__Task prompt__: Below are entries; copy exactly the lines from the one with "You are a computer-use agent. The" through the one with "Given: Click the Filter name or type field", both included, and leave out the rest.

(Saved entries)

-----

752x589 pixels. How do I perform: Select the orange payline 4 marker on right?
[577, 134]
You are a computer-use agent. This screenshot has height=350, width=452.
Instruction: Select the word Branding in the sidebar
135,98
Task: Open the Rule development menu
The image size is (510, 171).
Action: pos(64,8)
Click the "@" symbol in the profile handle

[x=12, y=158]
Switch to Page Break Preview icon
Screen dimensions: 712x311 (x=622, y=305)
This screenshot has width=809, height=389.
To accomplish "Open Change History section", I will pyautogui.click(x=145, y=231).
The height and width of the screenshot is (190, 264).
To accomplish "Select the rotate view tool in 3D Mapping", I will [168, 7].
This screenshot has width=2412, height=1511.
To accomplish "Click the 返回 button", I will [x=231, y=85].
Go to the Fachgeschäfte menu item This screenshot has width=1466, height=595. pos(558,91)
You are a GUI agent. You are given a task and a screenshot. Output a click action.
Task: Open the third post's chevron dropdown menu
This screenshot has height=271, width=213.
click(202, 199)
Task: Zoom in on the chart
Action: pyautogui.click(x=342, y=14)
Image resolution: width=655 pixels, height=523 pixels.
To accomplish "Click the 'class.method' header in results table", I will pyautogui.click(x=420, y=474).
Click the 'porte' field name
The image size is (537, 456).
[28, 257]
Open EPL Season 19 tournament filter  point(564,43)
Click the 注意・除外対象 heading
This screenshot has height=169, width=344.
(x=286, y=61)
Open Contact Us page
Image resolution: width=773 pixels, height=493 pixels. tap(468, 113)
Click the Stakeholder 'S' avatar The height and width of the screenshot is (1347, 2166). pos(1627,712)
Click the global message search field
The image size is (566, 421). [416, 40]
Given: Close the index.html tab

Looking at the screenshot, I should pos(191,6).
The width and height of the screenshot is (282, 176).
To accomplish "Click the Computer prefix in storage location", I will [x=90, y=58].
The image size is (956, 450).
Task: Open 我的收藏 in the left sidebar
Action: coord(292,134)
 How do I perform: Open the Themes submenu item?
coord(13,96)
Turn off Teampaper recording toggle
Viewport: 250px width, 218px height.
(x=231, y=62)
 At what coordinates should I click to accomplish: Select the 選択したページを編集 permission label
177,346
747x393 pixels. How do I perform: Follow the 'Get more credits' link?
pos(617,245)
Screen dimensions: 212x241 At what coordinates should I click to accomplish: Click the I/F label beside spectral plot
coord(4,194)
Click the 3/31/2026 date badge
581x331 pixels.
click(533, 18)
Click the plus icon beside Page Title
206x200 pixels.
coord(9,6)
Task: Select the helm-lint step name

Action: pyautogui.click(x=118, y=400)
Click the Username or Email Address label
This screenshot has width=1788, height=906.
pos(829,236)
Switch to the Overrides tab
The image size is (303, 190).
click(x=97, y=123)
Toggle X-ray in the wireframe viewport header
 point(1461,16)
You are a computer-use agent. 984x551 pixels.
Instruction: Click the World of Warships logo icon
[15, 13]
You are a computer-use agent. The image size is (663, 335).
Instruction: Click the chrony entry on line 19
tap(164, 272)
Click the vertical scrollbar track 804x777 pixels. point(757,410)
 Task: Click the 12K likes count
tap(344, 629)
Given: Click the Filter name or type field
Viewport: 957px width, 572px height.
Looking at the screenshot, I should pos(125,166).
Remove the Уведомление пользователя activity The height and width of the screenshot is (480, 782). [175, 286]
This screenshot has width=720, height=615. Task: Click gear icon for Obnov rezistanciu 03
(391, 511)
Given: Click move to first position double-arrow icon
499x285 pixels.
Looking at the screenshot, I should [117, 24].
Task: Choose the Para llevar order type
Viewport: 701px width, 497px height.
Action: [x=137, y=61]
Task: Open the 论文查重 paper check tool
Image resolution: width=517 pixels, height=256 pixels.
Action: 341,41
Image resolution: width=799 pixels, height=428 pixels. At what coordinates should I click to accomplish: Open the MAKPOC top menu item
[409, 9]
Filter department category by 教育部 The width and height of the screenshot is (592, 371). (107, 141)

-----

__Answer to this exercise__:
You are a computer-use agent. The image size is (663, 335).
Instruction: Click the chrony entry on line 19
tap(164, 272)
Click the vertical scrollbar track 804x777 pixels. point(757,410)
 Task: Click the 12K likes count
tap(344, 629)
Given: Click the Filter name or type field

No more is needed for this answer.